It’s true, she does.   Success in anything is about the decisions you make to take on challenges or to try and find the easy way round (it’s an illusion, there isn’t one), or give up and say I can’t do it and it’s not my fault.

What makes us run away from the challenges?   It’s very painful.  You don’t realize it until you  face it yourself.  GAAAHHH, no wonder I was running.  Why do some people stop running and others don’t?   I don’t think it’s about good / bad, lucky / unlucky, spiritual / unspiritual, but I can’t get into somebody else’s head.

And what good does it do me to try and figure it out, or to judge them?   If I’m doing that, I’m avoiding myself.   Much better to listen to what I need and figure out what stops me getting it.  Mind Your Own Business – I used to think it was about gossip.  Now I realize it’s much more powerful than that.

People have said to me “you know what you want, you’re so strong in that, you’re lucky”.  Others have said “you’re lucky you’re creative”.  My initial response is the same as my friends – humph, it’s not luck, it’s hard work.

Thing is, I do feel fortunate.   Maybe all that means is, I’m finally happy to be me, to have this life, the way that it is, because I know I’m not trapped any more, I know I’m on the move.   I’ve had to work hard to get here, but I was able to want to.

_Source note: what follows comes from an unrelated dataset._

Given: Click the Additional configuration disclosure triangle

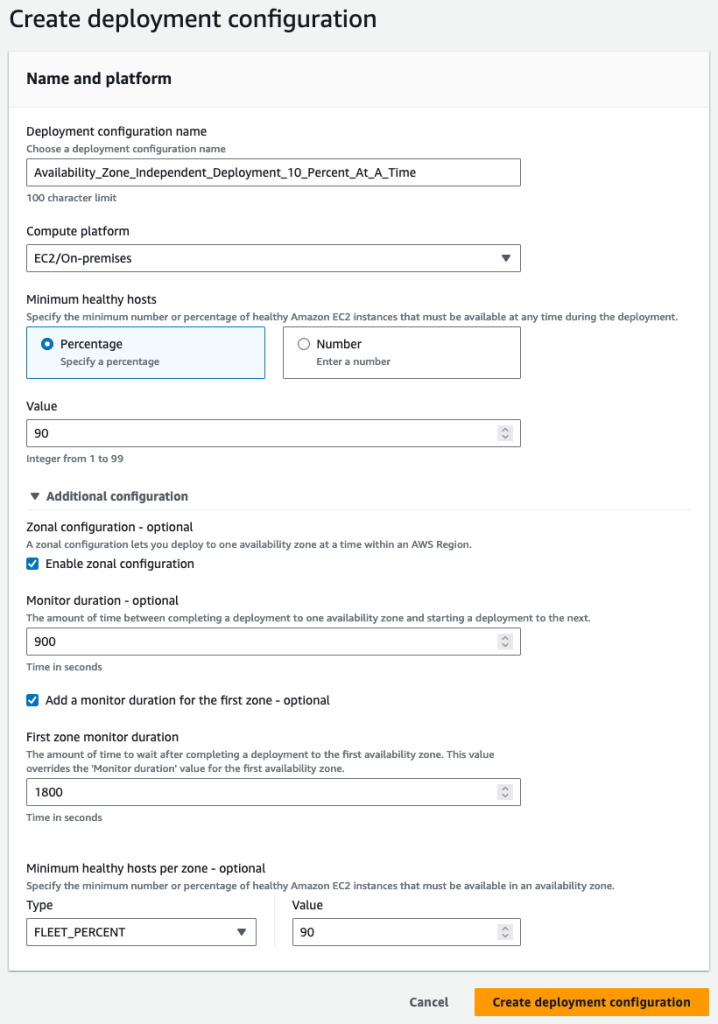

And if I look back, what I’ve craved right at the core of me has always been alive and burning.  I’ve felt like a wild animal with my legs in chains, stuck in a tiny cage.   Unchain me!  Get me out of here! I tried avoidance-running and the short way round.  Didn’t work.  I tell you, the long way round pays off.

I believe we all have creativity, dreams and the capacity to know what we need.   We just learned how not to listen, how to mind everybody else’s business instead of our own.  We used other people’s ideas instead of forming our own.  We had too much consistent experience of being unimportant.   Well, I’ve been able to learn something different, and if I could do it, other people must be able to.

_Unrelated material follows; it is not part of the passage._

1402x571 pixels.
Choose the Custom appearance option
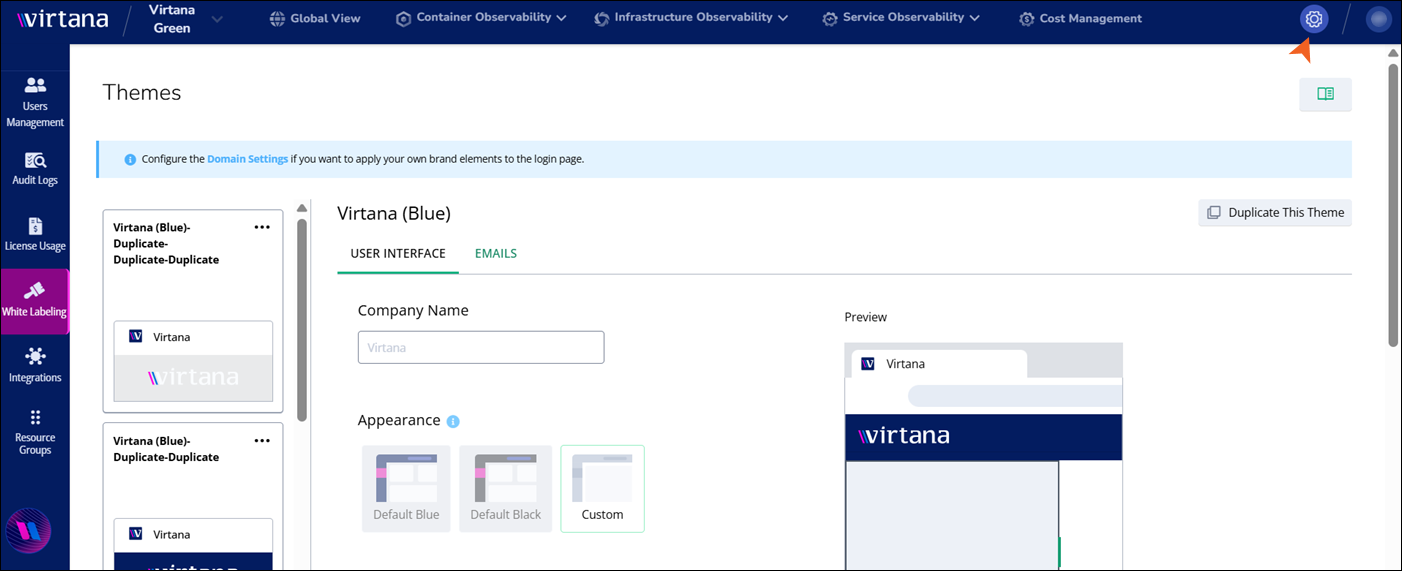click(x=602, y=488)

Minding my own business was where I was taught to start, in every small moment.  What am I feeling?  What do I need?  Physically, emotionally, organically, now, not later.  I need somebody to hold me, I need to cry, laugh, rage, speak, be heard.  I need food, drink, fun, pleasure. I need the sun, I need to be warm, to feel somebody’s love, to have them take my side. Space to be me.  I need to know I haven’t blown it and life is on my side. I need to rest or play, to be responded to in real time by a  real person not just in my head, to experience being important to somebody.  I need the experience of love, protection, applause, joy and friendship, not just the theory of it…

Whatever it is, it’s my need, I must be able to hear it.   When plants get appropriate food and are in a nurturing, protective environment they grow up strong and produce beautiful flowers and delicious fruit.   I don’t think we’re any different in principle.